Texas DSRIP Funding: Does it Work?
Texans often have poor healthcare, as evidenced by the state’s low rankings in various measures of individual’s health. For example, Texas leads the nation in the number of uninsured individuals and the number of teen pregnancies, and is ranked 34th out of the 50 states for overall health. To combat poor health outcomes, many other states have chosen to expand Medicaid coverage so that more individuals have the ability to seek out health care. Texas declined to expand Medicaid for various reasons, and instead applied for a Section 1115 waiver, which pays hospitals and providers for care. I believe that increasing DSRIP funding would also increase Texans’ ability to receive better healthcare at a lower price.
In 2011, the Obama Administration approved a section 1115 waiver for Texas, which enabled the expansion of Medicaid managed care to the entire state and created two new funding sources that would pay hospitals and providers. These two funding sources totaled $29 billion. The first funding source, the uncompensated care pool, reimburses hospitals for the care of uninsured patients and Medicaid patients for whom the hospital does not get paid. The second funding source is the delivery system reform incentive pool payment (DSRIP). The DSRIP is further divided into four categories: infrastructure development; program innovation and redesign; quality improvements; and population-focused improvements. These four categories are seen as factors that can impact the cost and quality of healthcare. Through 20 regional health partnerships (RHPs), the DSRIP program reimburses participating hospitals and providers after successfully achieving projects that correspond to one of the four categories, and that are intended to improve the quality of, and lower the cost of, medical treatment. The following graph shows a breakdown of the amount of funding each RHP gets, and quantifiable patient impact (QPI) achieved in each RHP, based on data taken from the Texas Health and Human Services Commission’s “DSRIP Dashboard”.
In the above chart, the correlation between the amount of money given to each RHP and the QPI achieved is -.22, so there is a weak negative correlation between the amount of money given and the impact this money has on patients. Essentially, when more money is given to a RHP, the QPI in that RHP might be lower than in a RHP that received less money. Many RHPS have a QPI exceeding 100%. For example, RHP 8 has received about $100 million in funding, and has a QPI of about 240%. However, RHP 7 has received about $600 million in funding, but only has a QPI of 50%. This inconsistency between RHPs could negatively impact the health of Texans in lower performing RHPs because those RHPs are not accomplishing their goals of better quality and cheaper healthcare. This suggests that increased DSRIP funding may not necessarily be enough to fully achieve the desired outcomes of improving, and lowering the cost of, medical treatment because there is not a positive correlation between the money given to RHPs and their QPI.
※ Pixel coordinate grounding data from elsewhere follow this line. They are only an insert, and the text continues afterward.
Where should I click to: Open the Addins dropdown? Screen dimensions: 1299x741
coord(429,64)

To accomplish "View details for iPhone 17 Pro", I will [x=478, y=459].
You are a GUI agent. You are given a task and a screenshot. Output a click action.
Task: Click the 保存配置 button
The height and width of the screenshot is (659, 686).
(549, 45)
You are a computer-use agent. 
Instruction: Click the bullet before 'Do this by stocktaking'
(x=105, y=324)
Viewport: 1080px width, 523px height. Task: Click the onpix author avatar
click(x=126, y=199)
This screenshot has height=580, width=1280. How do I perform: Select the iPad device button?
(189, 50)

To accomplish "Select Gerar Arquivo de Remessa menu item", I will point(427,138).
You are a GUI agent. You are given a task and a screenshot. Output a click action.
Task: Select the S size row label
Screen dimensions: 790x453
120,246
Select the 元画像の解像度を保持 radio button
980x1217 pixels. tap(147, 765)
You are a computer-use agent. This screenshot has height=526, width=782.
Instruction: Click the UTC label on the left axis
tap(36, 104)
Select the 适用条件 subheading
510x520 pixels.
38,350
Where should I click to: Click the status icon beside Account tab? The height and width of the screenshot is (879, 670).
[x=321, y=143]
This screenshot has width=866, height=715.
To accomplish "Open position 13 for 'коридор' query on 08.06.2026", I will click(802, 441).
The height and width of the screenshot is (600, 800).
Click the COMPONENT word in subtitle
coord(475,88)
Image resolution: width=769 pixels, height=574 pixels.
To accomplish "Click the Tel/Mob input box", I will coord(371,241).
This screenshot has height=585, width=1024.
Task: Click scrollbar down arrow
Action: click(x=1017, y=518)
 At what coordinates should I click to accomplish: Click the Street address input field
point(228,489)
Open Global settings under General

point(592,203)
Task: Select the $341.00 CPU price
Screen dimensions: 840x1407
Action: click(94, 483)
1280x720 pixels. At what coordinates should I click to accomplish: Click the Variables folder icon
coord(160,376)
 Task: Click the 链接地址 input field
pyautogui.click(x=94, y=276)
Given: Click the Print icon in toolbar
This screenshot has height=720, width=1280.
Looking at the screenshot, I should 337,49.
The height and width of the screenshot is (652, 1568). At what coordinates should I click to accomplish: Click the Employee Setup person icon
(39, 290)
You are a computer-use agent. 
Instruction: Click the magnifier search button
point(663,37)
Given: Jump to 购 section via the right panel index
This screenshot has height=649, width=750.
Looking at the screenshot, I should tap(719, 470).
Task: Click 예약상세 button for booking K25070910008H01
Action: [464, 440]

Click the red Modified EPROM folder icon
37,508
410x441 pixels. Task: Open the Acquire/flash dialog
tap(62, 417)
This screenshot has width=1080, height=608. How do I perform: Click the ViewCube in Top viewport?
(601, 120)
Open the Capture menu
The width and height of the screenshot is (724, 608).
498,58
This research is relevant to the continuing statewide discussion about healthcare costs and treatment. Texas is currently attempting to extend the Section 1115 waiver through September 2019 to allow time for the Trump administration and the 115th Congress to adopt changes to Medicaid, and then to allow for the 86th legislative session to address Medicaid after the federal government has enacted legislation. The waiver has already been extended through December 2017 after originally being set to expire in 2016. Additionally, the state’s budget for the upcoming biennium will be several billion dollars less than the 2015–2017 budget, and the legislature might end up reducing health care spending to balance the budget. This all means that the state may want to consider getting rid of DSRIP funding because the evidence shows that it isn’t effective in accomplishing its goals.